Which is what Marty did, or rather I did for him for three years, like The Grifters, which was milk and water except for the grace of Anjelica Huston. Well, as planned, he made enough money from Cape Fear so as not to have to produce other people’s films anymore, and that’s why I’m out of a job. I was too successful. Now, I’m thinking, I’m 42 years old and I have to go back to Vancouver and depend on my parents whom I don’t really know because I grew up in a boarding school 3,000 miles away.
— Stay in New York. This is your place.
— You think so? I was very happy in London, where I lived for 10 years as a literary agent.
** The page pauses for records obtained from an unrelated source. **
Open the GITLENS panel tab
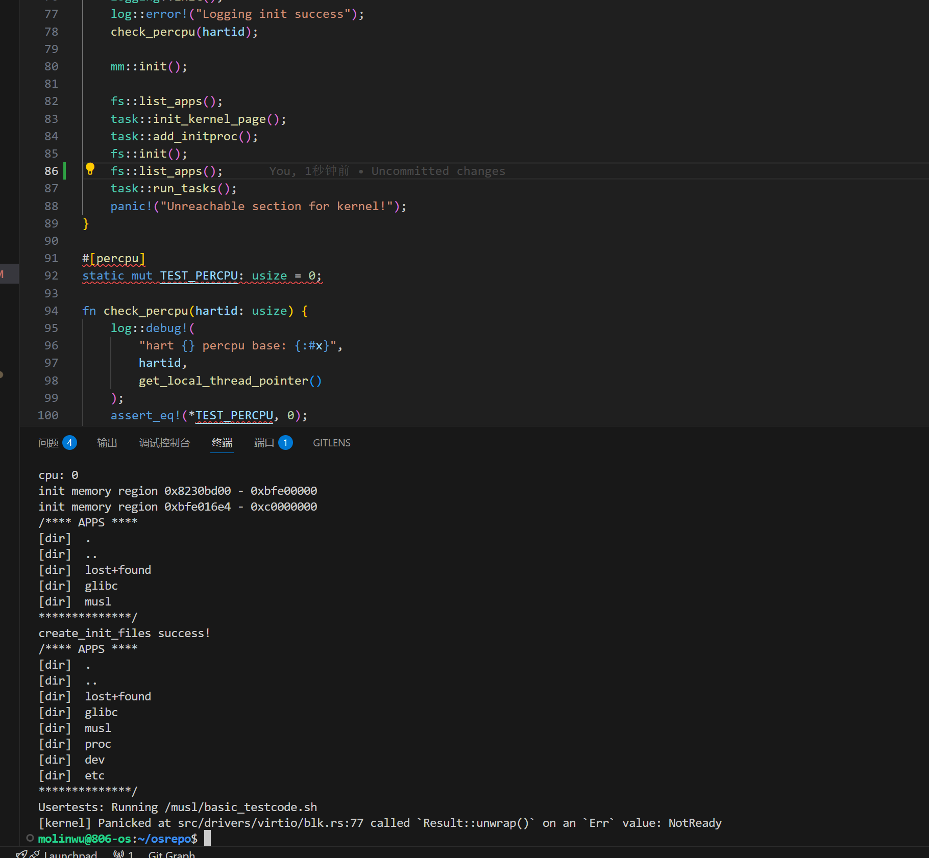The width and height of the screenshot is (929, 858). click(331, 443)
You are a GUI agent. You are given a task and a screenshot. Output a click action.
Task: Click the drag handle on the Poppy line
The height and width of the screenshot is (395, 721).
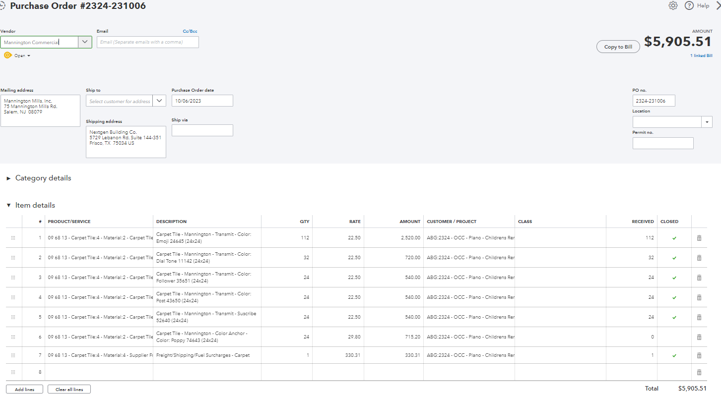(13, 337)
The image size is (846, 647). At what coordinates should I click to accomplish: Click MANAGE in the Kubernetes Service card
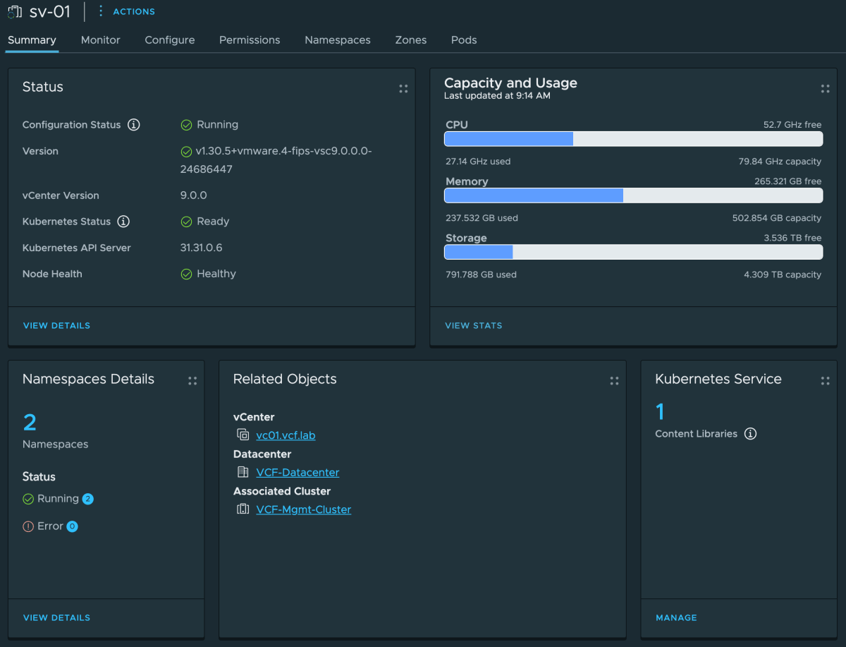[x=676, y=617]
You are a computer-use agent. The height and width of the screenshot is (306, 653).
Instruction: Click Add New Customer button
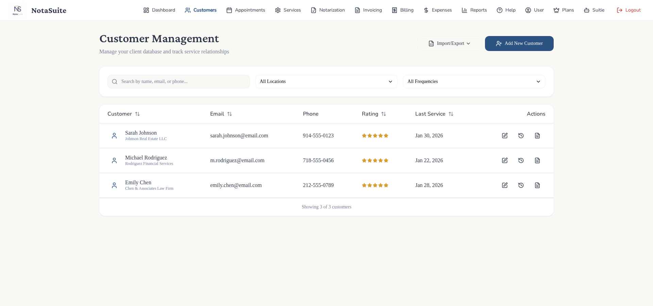point(519,44)
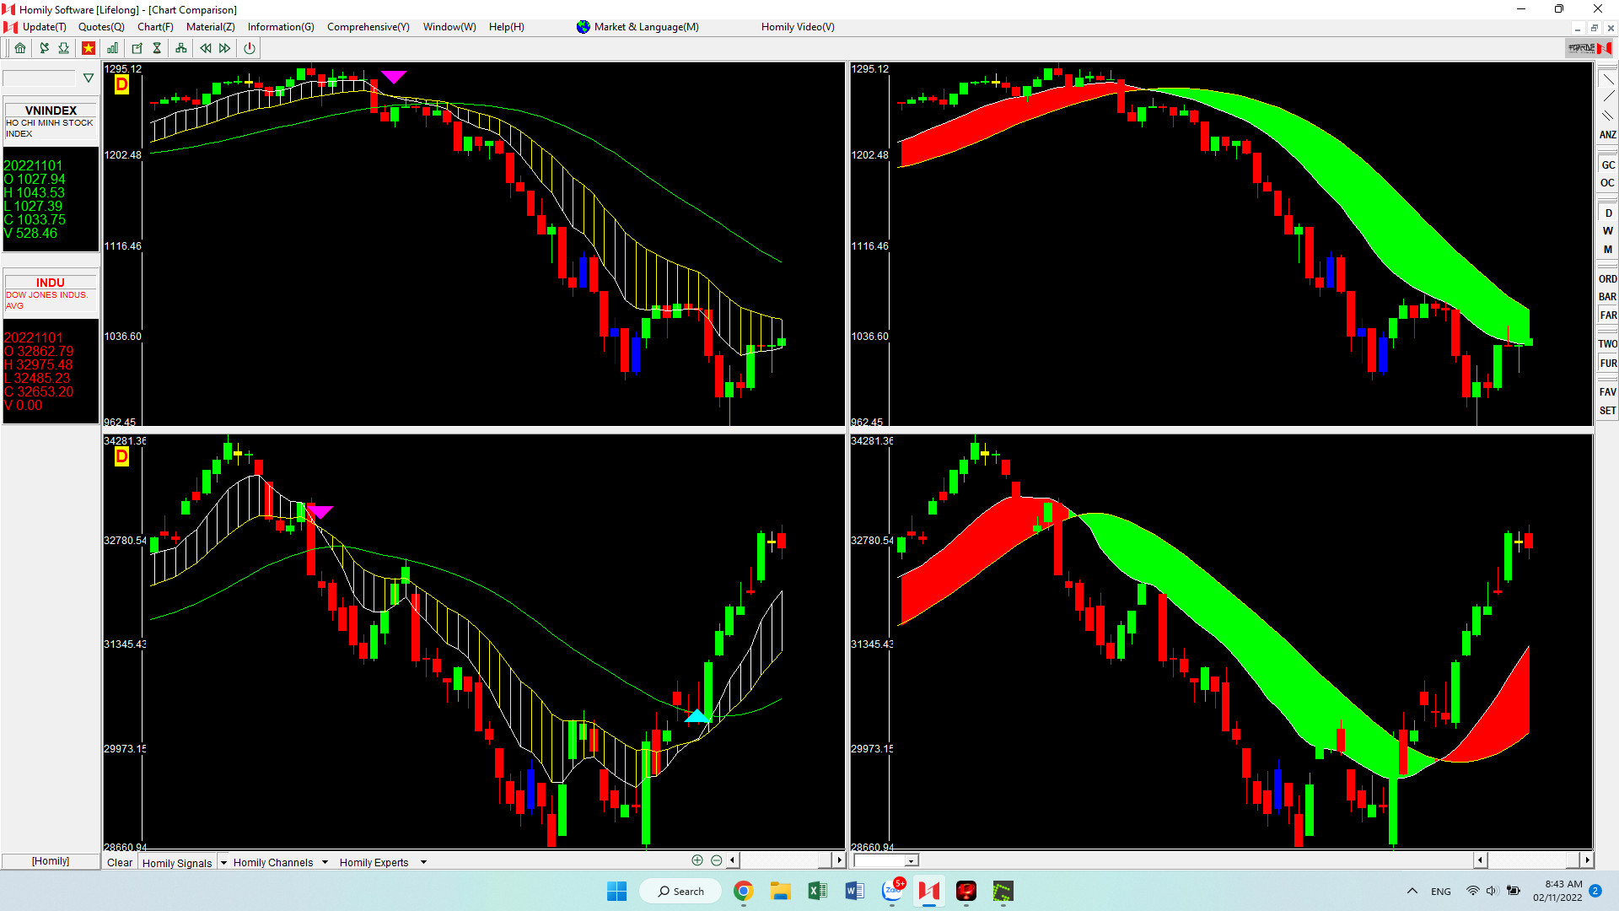Click the hierarchy tree toolbar icon
The height and width of the screenshot is (911, 1619).
tap(180, 48)
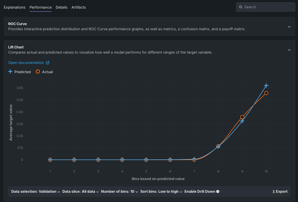Toggle Enable Drill Down option
Screen dimensions: 298x202
200,192
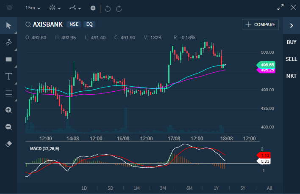Redo the last chart action
The height and width of the screenshot is (194, 300).
[119, 8]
I have an apartment there which I am subletting. Plus I am not a citizen. Marty is writing letters for me so I can get a green card. I cannot ask him for more favors.
— I see you here.
— You think so? There is no business here. Ask Suzana, the movie industry is in California. That’s where I met Marty. I said, I’ll tell you a sad story and a happy story. If you think the sad story is sad, and the happy story is happy, then we can work together. And we did, swimmingly, for three years. Maybe all this is happening so I can get to know my parents before they die.
— You’ll make it. You need to fill your tanks in Canada and come back here and start scouting raw material.
— You think so? I’m tired of working for other people. I want to work for myself.